Chad: “The children are suffering most” (VIDEO)

11 June, 2014
1 May 2014, Gaoui, Chad: Zara's family ran a dozen shops at the market in the Central African capital, Bangui. All were looted and destroyed, several of her family members were killed. "People are still dying. Only yesterday I learned that my brother-in-law was killed. It's so inhumane." Credit: OCHA/Ivo Brandau
1 May 2014, Gaoui, Chad: Zara's family ran a dozen shops at the market in the Central African capital, Bangui. All were looted and destroyed, several of her family members were killed. "People are still dying. Only yesterday I learned that my brother-in-law was killed. It's so inhumane." Credit: OCHA/Ivo Brandau

When violence broke out in the Central African Republic, thousands of Chadians had to flee back to their country of origin. Most families had lived in Central Africa for generations.
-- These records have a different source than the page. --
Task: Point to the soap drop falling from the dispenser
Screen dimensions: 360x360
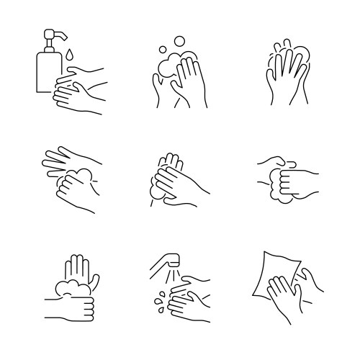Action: (71, 55)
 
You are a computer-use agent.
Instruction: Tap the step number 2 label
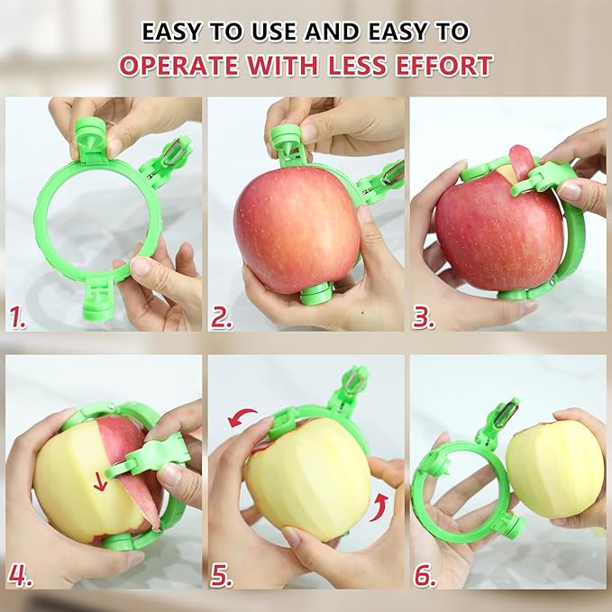(x=222, y=317)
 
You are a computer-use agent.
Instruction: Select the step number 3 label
(x=424, y=317)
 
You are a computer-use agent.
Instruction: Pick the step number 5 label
(x=222, y=573)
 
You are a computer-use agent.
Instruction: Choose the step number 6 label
(x=424, y=573)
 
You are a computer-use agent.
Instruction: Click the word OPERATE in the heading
(x=180, y=65)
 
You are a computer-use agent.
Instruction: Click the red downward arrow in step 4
(x=100, y=481)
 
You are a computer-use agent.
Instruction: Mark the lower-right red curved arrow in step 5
(x=380, y=502)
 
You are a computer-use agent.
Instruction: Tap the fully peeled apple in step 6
(x=553, y=468)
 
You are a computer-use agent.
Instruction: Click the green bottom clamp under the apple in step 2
(x=316, y=293)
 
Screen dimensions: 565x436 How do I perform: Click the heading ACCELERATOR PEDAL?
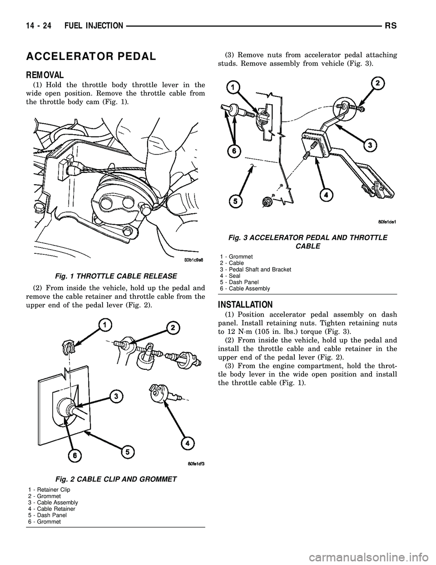point(92,56)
The returnees have witnessed terrible violence. They lost their homes and belongings and need help to reintegrate in a country they left a long time ago.
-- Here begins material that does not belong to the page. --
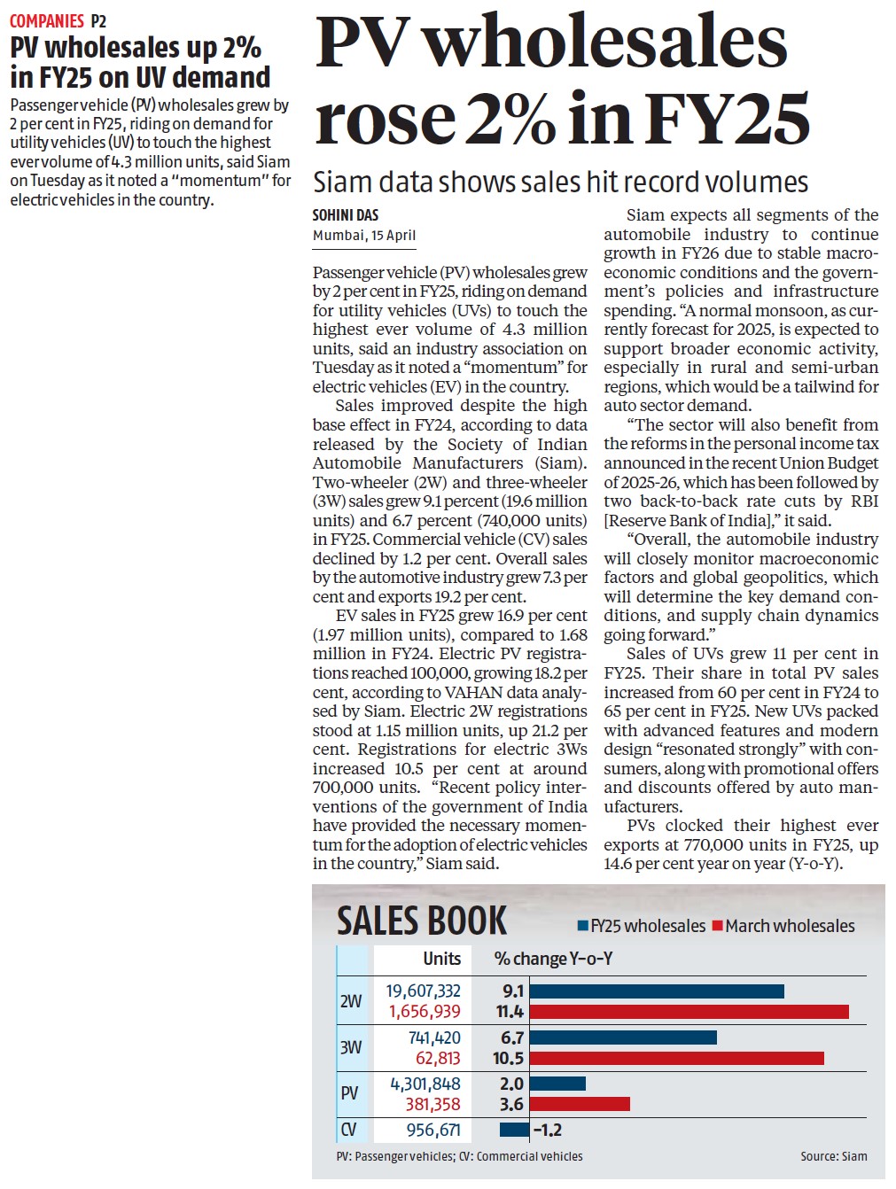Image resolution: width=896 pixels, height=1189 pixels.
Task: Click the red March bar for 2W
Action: [689, 1012]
More than 4,000 returnees have found refuge in Gaoui, 10 km outside the Chadian capital N'Djamena. This site, designated by the Government, will host the returnees for up to a year.

Living conditions are harsh. Temperatures are soaring, the dust is everywhere. The tents are torn apart by strong winds, and the approaching rainy season threatens to flood the camp.
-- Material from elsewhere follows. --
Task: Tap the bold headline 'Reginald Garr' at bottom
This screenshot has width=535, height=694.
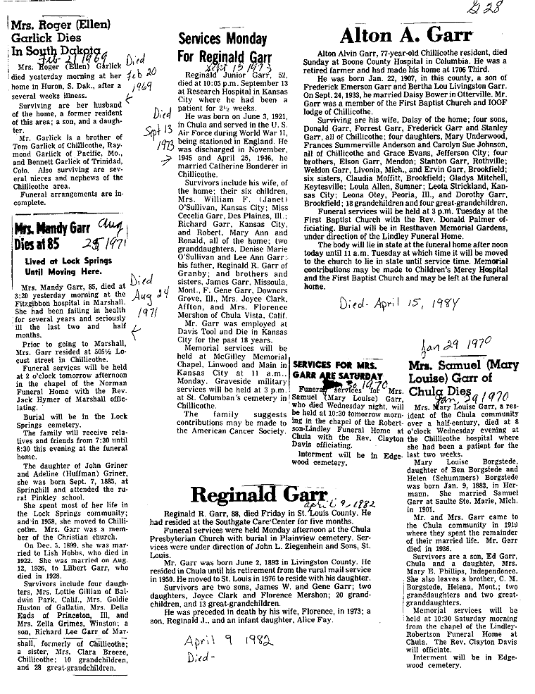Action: click(260, 495)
The UN and its partners are doing their best to help, but they are hampered by a lack of funding. Not all returnees have received food assistance. And while some teachers are present on the site, more resources are needed to allow children to return to school.

Zara is one of the returnees living on the site in Gaoui. In Bangui, the capital of the Central African Republic, her family ran a dozen small shops. Now all they have is a rented sewing machine.